== INFORMATION SHOWN ==
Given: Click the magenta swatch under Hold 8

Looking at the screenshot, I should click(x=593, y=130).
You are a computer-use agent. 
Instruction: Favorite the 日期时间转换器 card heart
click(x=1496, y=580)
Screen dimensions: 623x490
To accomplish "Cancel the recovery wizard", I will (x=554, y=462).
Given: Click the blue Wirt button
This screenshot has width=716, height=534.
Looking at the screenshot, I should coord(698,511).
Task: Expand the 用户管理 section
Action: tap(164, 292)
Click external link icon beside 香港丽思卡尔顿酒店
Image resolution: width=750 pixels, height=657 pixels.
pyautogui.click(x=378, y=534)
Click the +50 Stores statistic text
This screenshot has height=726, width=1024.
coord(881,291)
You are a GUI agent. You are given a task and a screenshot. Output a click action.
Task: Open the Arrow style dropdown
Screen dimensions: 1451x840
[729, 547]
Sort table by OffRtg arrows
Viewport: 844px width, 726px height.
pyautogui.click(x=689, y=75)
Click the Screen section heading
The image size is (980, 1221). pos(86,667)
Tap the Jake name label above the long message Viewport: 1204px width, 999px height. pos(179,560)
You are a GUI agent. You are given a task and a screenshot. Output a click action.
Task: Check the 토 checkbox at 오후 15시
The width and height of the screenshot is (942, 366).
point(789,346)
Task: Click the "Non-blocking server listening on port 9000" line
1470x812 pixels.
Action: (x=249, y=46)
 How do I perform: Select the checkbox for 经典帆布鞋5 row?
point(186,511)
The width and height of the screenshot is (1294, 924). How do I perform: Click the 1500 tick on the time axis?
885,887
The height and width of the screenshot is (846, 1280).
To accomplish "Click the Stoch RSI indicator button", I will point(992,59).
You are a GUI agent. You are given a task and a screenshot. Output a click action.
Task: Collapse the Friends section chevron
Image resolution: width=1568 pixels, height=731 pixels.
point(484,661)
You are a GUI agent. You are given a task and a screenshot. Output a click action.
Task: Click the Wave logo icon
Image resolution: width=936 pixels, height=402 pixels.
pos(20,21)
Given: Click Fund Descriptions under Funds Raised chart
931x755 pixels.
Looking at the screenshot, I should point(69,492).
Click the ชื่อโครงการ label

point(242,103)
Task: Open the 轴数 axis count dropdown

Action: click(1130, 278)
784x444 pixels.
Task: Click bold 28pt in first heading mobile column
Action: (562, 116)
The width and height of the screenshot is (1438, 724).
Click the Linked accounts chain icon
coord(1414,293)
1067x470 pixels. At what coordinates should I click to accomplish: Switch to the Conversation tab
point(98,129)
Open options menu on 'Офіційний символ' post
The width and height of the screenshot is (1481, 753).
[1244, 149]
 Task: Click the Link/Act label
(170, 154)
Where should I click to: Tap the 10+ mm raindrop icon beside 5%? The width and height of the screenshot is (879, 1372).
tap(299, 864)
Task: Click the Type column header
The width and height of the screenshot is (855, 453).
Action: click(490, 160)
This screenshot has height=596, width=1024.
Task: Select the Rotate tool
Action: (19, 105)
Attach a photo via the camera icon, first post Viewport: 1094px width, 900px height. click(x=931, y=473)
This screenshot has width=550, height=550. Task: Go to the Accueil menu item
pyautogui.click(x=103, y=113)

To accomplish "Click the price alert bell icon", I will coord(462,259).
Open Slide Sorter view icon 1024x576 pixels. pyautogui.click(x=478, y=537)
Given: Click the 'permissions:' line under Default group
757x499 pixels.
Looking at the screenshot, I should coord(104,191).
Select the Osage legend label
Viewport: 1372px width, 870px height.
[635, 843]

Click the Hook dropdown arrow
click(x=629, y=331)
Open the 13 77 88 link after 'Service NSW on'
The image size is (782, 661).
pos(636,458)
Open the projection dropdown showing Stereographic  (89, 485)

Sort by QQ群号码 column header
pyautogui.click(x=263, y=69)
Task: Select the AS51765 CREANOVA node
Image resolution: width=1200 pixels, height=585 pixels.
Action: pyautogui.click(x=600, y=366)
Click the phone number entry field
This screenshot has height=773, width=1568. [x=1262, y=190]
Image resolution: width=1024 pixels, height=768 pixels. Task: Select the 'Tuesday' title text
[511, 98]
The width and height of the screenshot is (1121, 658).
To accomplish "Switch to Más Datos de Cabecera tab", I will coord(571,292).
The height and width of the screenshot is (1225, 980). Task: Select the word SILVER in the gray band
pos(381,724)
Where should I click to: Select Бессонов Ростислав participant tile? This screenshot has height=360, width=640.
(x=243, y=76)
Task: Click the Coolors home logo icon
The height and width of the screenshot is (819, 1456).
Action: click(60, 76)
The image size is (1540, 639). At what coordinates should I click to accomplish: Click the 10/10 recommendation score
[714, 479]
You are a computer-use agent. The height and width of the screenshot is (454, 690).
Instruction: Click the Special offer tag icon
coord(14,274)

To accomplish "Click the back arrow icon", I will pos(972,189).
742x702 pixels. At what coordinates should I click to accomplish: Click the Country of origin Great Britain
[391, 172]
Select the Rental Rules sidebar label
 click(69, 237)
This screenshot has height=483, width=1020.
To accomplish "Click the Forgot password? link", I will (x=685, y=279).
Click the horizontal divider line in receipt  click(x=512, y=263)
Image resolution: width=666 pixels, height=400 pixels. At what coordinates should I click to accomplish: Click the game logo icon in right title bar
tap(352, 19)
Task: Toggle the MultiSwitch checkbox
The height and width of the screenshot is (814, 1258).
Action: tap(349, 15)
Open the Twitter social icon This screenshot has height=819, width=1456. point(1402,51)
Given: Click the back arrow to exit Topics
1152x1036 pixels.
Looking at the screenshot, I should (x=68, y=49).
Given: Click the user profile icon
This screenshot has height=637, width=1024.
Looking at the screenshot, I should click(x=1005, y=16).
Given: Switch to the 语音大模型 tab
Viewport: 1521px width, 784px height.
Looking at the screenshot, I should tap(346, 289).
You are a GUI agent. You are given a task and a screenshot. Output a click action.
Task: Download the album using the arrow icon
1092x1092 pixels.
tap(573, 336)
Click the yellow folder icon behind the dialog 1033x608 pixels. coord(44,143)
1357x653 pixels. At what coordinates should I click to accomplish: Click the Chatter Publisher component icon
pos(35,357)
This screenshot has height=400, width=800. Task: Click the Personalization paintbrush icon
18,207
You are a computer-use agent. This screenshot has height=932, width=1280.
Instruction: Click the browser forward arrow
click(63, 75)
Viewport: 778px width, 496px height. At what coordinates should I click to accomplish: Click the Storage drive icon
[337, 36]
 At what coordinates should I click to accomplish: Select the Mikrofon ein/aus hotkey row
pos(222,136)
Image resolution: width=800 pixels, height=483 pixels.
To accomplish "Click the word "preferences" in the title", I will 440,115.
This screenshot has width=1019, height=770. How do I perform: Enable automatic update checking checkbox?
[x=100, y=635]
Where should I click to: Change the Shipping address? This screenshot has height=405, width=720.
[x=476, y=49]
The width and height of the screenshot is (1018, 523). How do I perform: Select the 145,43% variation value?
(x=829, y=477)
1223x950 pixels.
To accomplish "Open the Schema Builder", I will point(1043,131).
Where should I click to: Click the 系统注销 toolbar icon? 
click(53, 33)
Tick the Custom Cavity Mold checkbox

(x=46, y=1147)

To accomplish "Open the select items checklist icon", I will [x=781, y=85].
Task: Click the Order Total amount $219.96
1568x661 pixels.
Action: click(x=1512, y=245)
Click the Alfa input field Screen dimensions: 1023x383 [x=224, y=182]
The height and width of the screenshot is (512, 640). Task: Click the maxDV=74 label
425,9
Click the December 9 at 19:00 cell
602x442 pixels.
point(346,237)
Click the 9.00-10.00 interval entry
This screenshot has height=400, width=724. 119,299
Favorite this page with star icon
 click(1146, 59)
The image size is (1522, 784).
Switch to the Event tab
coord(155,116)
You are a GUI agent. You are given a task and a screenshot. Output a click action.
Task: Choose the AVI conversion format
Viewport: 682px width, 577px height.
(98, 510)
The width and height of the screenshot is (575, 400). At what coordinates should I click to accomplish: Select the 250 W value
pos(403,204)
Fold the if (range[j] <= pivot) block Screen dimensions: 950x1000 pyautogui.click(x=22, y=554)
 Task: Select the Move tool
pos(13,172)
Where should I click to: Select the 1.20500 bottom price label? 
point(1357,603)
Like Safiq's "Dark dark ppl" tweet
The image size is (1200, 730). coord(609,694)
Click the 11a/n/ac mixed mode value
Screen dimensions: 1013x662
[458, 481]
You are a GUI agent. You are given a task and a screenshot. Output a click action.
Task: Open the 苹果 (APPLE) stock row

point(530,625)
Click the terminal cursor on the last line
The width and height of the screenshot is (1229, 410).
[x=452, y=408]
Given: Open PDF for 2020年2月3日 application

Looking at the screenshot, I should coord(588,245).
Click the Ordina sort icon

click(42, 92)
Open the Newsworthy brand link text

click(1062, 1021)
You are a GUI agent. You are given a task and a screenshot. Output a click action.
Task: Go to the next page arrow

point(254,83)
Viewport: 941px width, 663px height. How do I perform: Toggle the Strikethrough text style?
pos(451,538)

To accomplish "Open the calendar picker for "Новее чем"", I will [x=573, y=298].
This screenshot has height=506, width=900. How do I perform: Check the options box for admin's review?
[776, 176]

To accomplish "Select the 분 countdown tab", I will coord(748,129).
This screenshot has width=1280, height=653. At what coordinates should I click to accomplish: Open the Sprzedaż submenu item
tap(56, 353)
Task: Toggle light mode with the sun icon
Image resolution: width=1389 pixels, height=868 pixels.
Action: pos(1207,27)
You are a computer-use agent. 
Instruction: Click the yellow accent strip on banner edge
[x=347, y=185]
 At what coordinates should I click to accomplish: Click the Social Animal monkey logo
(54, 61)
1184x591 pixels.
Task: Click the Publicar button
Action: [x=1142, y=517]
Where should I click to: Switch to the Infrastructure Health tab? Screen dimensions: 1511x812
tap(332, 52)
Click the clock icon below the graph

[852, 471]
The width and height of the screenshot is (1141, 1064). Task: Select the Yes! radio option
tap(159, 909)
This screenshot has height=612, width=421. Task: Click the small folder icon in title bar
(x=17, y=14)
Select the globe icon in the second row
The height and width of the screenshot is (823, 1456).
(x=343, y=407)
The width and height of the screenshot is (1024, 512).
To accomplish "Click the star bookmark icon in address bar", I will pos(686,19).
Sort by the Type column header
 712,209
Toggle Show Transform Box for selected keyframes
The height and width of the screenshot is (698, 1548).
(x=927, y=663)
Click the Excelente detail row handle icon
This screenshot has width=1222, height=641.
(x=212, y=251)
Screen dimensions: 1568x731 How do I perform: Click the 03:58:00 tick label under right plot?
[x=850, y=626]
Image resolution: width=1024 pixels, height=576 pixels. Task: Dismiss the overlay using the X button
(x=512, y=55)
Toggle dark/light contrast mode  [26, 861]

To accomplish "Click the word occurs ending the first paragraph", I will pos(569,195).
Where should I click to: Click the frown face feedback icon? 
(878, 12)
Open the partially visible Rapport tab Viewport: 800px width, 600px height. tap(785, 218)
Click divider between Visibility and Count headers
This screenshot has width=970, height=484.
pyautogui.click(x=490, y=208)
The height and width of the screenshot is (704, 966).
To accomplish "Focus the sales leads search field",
===
- PROMPT -
How many lines in this material contain the string "post"? State the number alone.

- YOUR SOLUTION -
2